Eight out of 10 said this was to meet the legislative requirements of the Highway Act 1980, New Roads and Street Works Act 1998 or the Traffic Management Act 2004.
The main non-legislative reasons given for running two systems were 'a need for integration with other council systems, and a lack of functionality of Street Manager, to support performance management and to provide access to historical data'.
Individual councils paid on average about £44,000 in fees a year for street works management systems they were running alongside Street Manager.
The average additional annual costs of running Street Manager alongside their existing council system was around £26,000, the report found.
'When considering these costs together the average annual cost for councils was around £68,000, with county councils’ costs notably higher at about £84,000. Additionally, councils estimated the cost of training staff to use Street Manager, up to the end of the 2021/22 financial year, to be about £8,000 on average,' the LGA report states.
The system's lack of functionality is in large part due to the Department for Transport's (DfT) strategy of creating a 'minimum viable product'.
David Capon, co-chair of HAUC (UK) - which brings highway authorities, utilities and government together on the issue of road and street works - suggested that little had changed since the survey was conducted in 2020 because the Government is not capable of delivering change fast enough.
'It was only four or five months ago that we could get any performance data out of it,' he told Highways in the summer.
He added that the LGA's case for a new burden has foundered.
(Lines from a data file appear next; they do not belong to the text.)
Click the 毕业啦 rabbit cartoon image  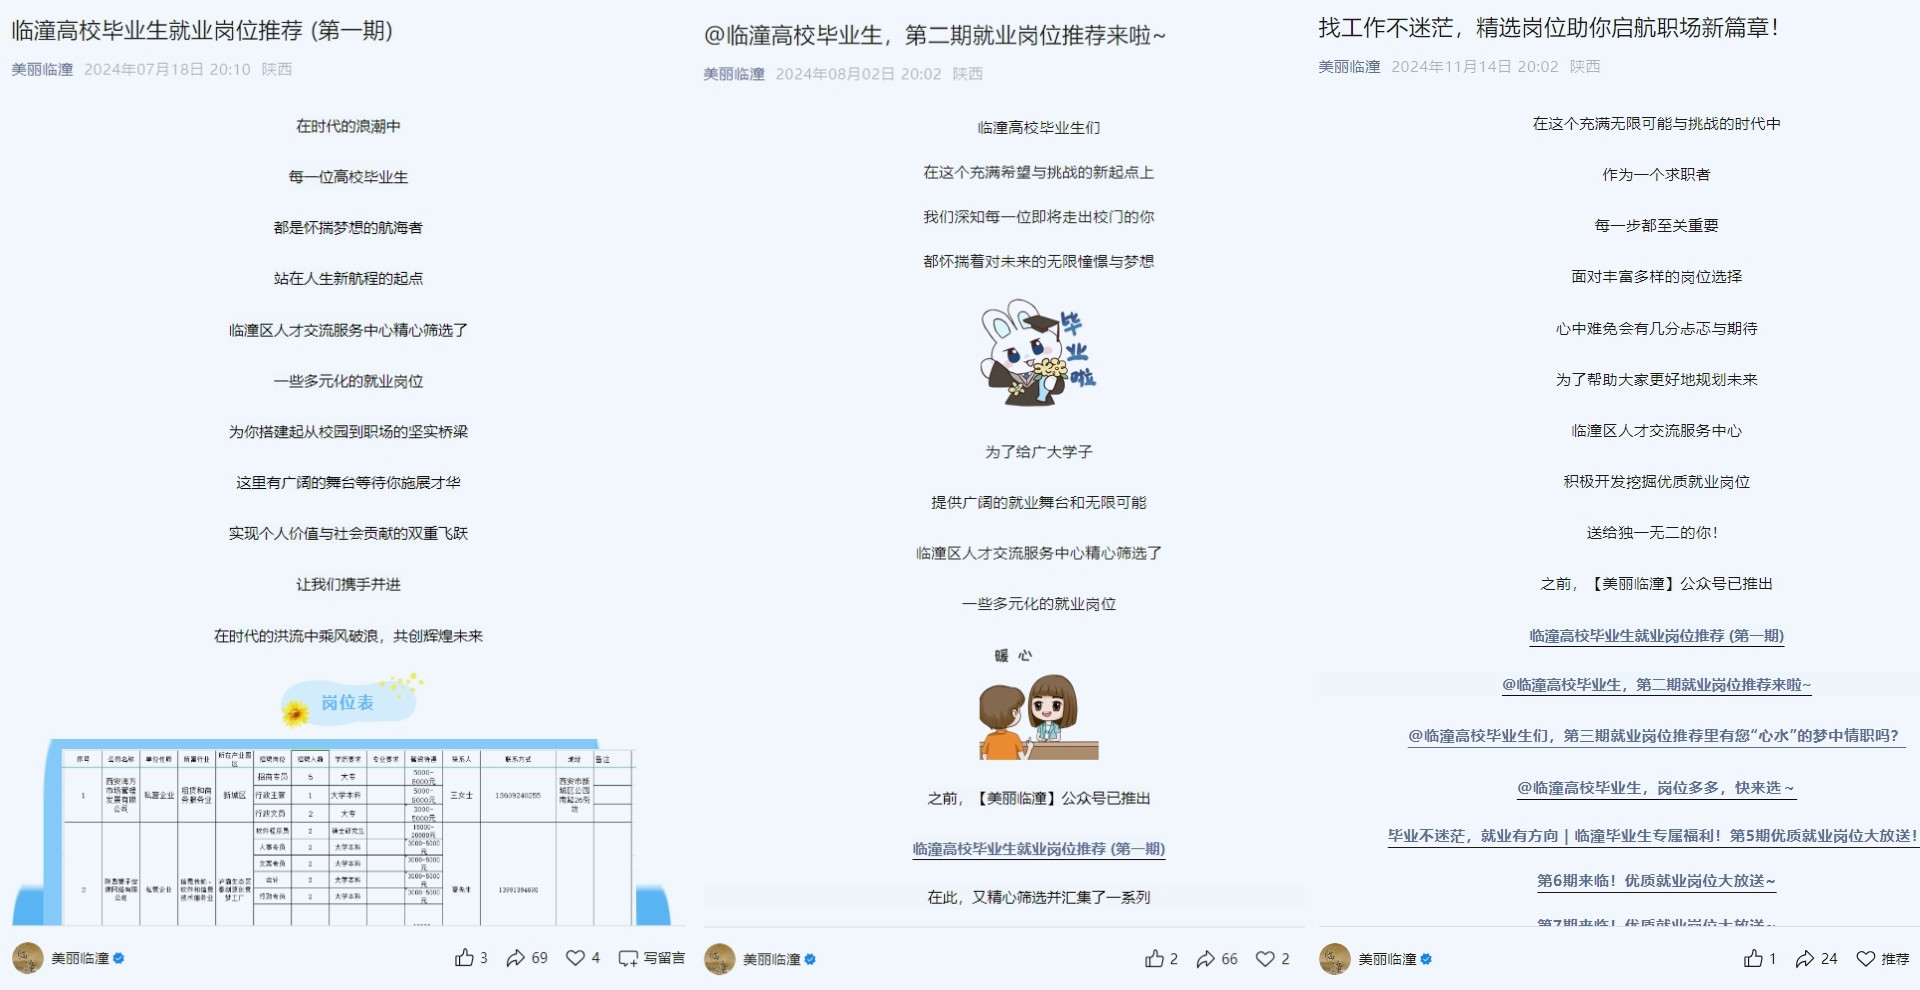pyautogui.click(x=1038, y=352)
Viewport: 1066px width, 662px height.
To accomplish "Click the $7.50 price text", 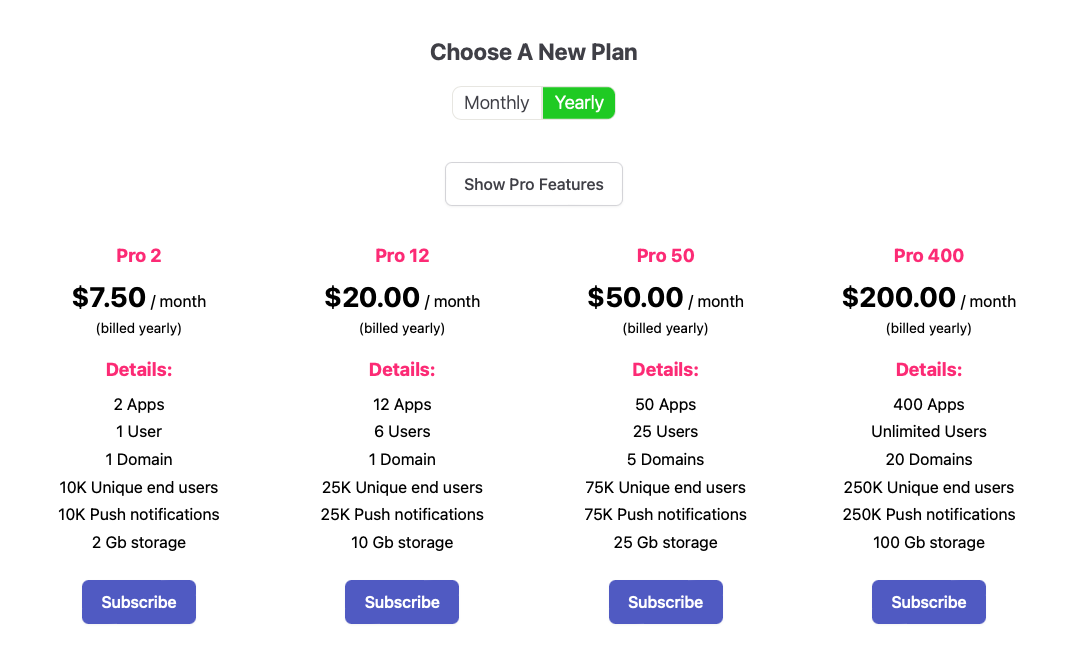I will click(x=109, y=298).
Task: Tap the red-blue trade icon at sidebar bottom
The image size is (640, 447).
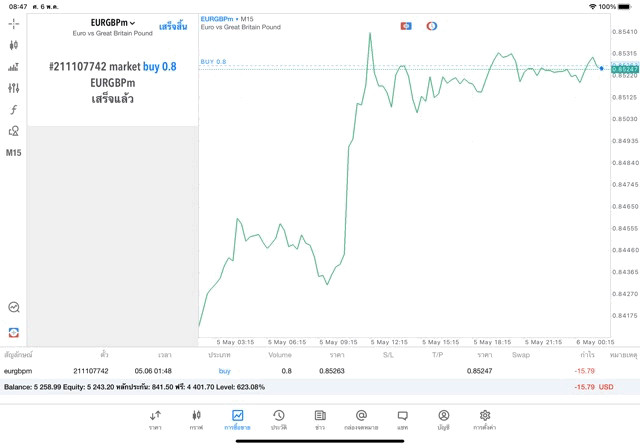Action: 13,332
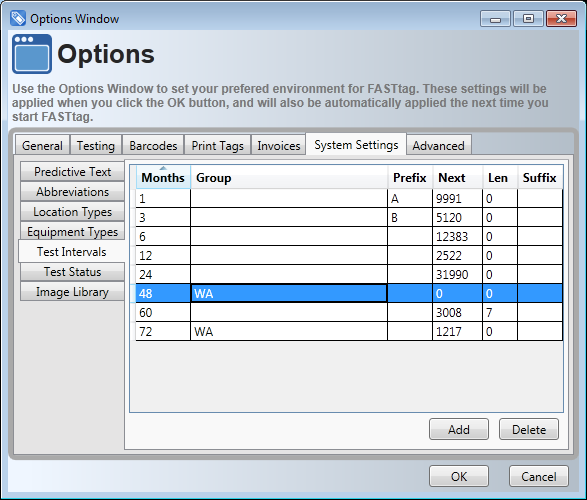Select the Test Status side button
587x500 pixels.
pos(73,272)
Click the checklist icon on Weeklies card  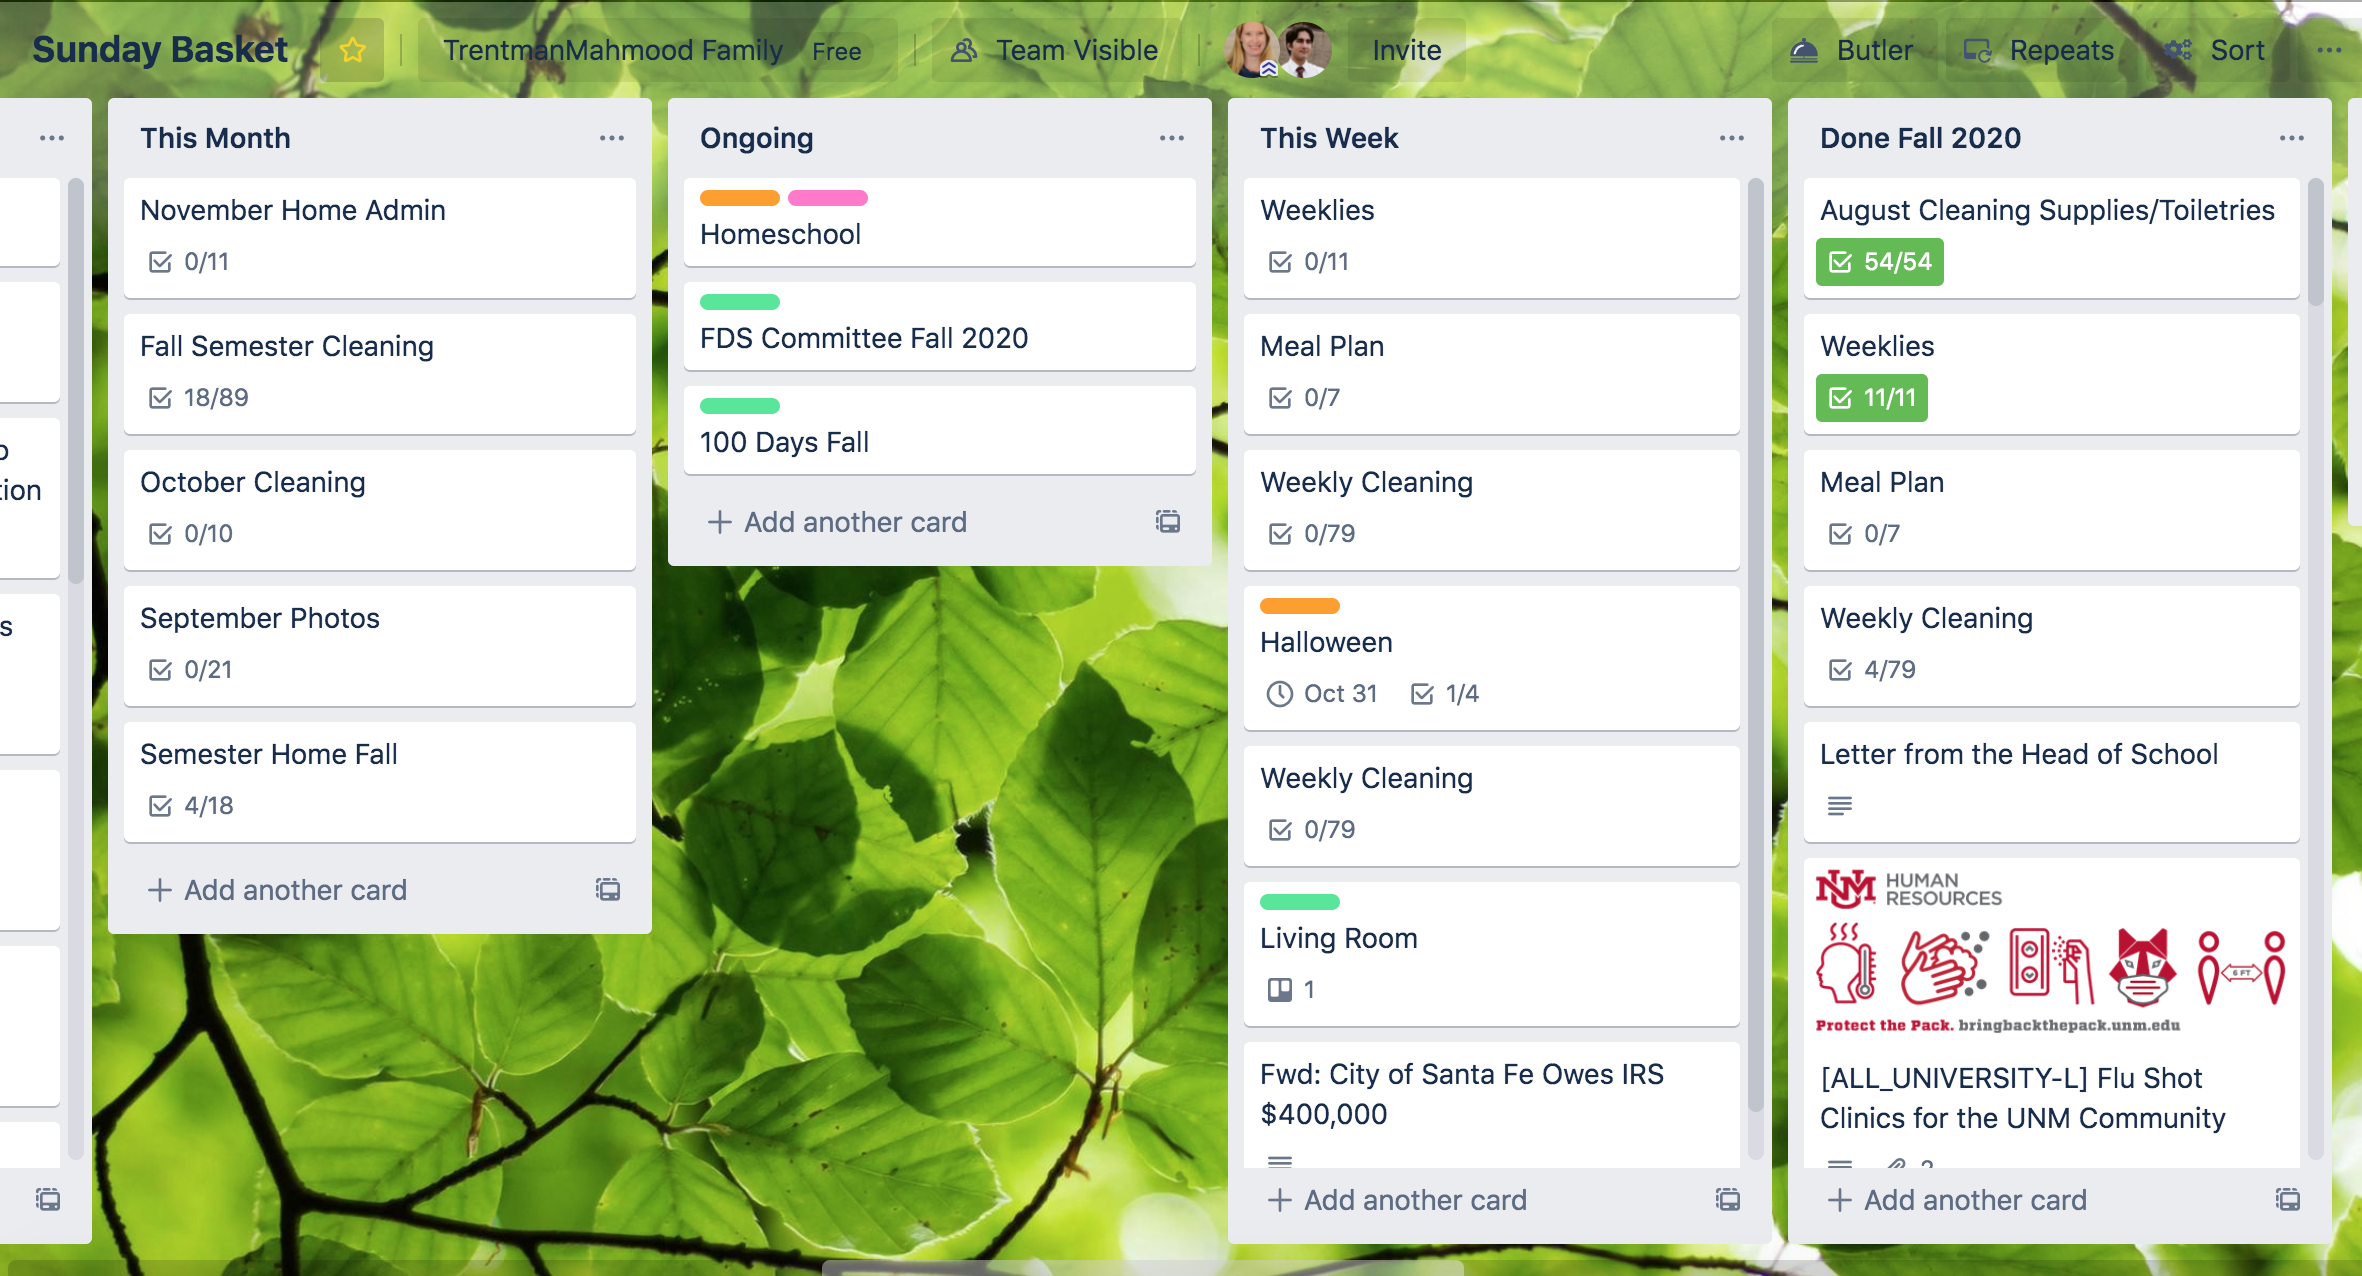click(1277, 259)
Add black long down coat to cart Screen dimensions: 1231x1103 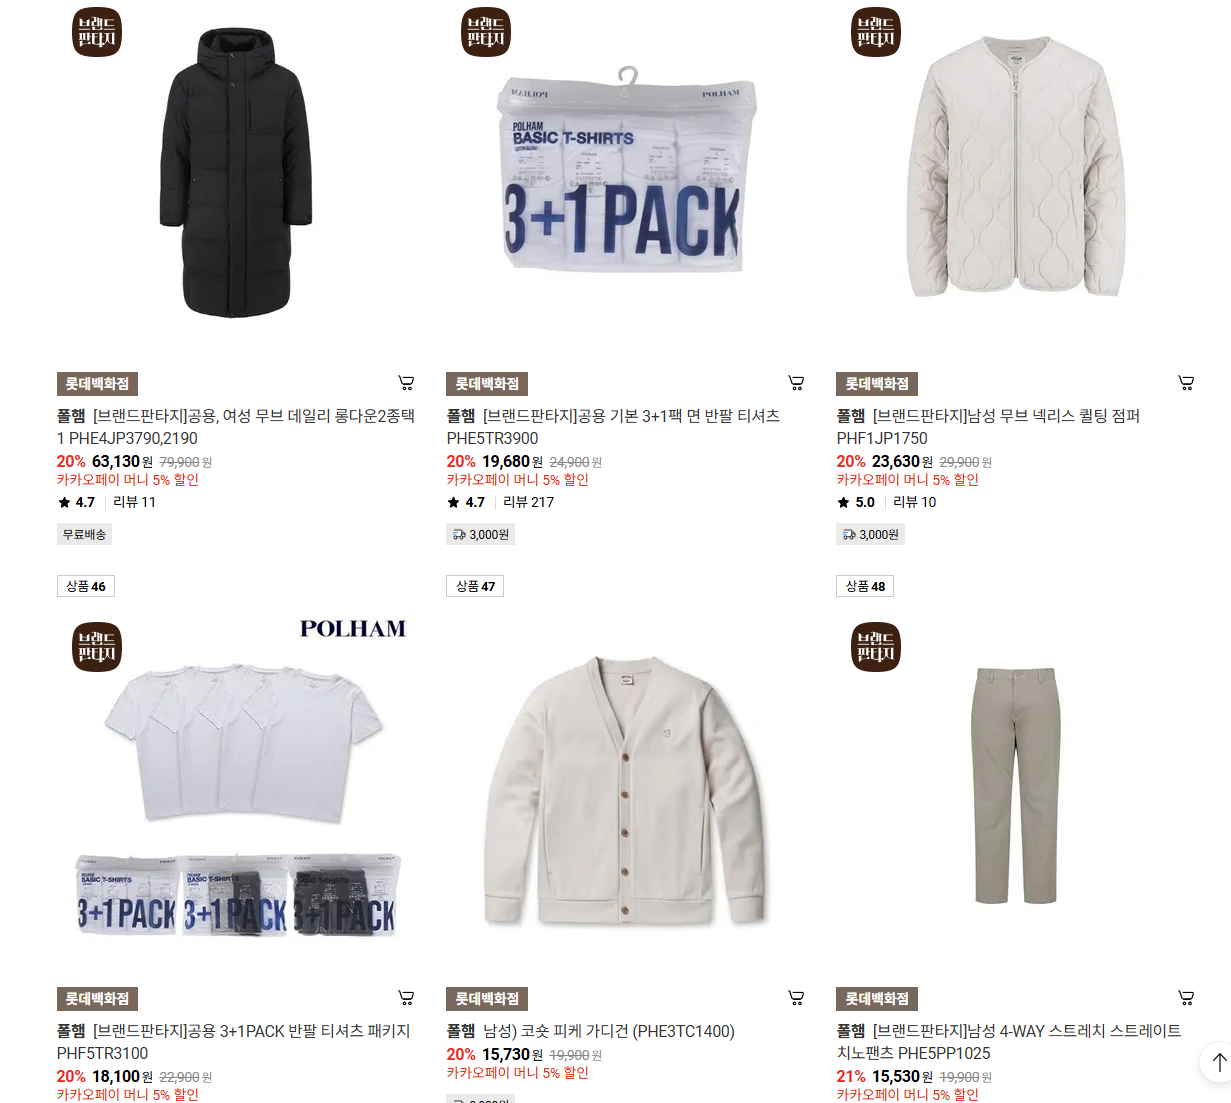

All 'new burdens' on local authorities must be properly assessed and fully funded by the relevant department, as per a doctrine brought about in 2010.
However, the Department for Transport is understood to have refused the case.
The LGA told Highways it doesn't currently have an agreed position with its board on the issue and discussions are still ongoing with the Government about it.
Despite being labelled as if the report was released in 2020, an LGA spokesperson confirmed it was only released in July following Highways' FOI request.
'Please accept our apologies for the confusion surrounding the publication date of the Street Manager Survey report. Upon review of the situation, it is evident that we made an oversight in the publication date on the back of the report, which should indeed be July 2023,' a spokesperson told Highways.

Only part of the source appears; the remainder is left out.